Records
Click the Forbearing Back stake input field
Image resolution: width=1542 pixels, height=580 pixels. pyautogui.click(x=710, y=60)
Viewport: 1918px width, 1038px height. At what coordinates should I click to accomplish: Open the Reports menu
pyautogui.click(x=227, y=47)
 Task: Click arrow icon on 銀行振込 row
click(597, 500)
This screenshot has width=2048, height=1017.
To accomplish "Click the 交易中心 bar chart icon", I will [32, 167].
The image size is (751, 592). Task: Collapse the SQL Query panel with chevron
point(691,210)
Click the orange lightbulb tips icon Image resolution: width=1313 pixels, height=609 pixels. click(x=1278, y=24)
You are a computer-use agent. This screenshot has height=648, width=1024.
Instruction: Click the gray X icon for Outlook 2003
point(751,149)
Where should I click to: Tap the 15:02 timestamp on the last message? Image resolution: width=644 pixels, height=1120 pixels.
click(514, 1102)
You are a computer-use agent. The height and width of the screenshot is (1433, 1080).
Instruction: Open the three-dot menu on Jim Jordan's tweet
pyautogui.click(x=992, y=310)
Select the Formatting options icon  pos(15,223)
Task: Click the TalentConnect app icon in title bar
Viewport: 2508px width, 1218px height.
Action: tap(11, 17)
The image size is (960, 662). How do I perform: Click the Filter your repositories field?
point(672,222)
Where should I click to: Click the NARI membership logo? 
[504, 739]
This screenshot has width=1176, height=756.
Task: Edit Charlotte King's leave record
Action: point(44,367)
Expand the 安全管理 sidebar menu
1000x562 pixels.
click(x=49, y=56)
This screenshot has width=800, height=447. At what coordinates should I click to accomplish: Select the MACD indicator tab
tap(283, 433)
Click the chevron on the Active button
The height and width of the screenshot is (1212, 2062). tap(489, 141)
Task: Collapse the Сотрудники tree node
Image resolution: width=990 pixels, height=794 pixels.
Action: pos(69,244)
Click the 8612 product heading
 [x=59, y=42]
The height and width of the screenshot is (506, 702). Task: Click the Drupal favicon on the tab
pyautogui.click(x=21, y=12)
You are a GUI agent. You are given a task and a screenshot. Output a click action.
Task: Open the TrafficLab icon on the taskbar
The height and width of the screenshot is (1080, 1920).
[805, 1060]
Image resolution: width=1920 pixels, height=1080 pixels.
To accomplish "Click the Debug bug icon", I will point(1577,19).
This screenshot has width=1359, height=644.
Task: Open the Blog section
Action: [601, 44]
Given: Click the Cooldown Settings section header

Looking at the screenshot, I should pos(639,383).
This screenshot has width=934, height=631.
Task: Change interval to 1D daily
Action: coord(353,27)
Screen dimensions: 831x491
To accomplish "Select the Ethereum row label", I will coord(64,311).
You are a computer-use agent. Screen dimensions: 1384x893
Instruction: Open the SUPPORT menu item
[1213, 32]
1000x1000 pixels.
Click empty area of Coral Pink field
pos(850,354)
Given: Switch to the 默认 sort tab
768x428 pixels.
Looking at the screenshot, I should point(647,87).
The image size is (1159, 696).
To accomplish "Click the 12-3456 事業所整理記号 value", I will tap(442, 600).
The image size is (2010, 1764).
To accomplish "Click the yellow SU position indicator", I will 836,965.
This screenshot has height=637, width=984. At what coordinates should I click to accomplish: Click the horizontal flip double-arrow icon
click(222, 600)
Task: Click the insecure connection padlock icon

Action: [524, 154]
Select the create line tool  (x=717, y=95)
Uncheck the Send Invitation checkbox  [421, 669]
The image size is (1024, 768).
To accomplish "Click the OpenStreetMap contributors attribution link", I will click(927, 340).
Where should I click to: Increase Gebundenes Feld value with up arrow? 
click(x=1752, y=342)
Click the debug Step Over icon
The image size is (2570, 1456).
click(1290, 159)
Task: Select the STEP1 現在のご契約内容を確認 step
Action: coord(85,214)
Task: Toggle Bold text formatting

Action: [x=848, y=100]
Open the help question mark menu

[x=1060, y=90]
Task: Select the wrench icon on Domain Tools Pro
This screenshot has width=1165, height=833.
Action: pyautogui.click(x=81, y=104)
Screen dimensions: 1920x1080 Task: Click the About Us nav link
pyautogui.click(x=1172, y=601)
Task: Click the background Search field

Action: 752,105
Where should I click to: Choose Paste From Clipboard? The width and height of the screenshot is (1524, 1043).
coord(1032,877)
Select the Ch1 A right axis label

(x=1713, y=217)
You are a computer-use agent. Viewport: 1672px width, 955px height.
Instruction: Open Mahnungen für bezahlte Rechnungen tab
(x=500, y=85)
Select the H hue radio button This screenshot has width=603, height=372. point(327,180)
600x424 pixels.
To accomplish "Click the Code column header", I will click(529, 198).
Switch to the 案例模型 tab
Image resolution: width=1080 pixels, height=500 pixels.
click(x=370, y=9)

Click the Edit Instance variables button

• _Problem to solve_: Find every line of the material that contains the string "This", matching case exactly, and copy each of those lines.

• _Expected output_:
This screenshot has width=2048, height=1017.
You are a computer-use agent. This screenshot has height=648, width=1024.
This screenshot has width=1176, height=756.
This screenshot has width=800, height=447. At what coordinates should I click to accomplish: Select the MACD indicator tab
This screenshot has width=1359, height=644.
This screenshot has width=934, height=631.
This screenshot has height=637, width=984. At what coordinates should I click to accomplish: Click the horizontal flip double-arrow icon
This screenshot has width=1165, height=833.
Select the H hue radio button This screenshot has width=603, height=372. point(327,180)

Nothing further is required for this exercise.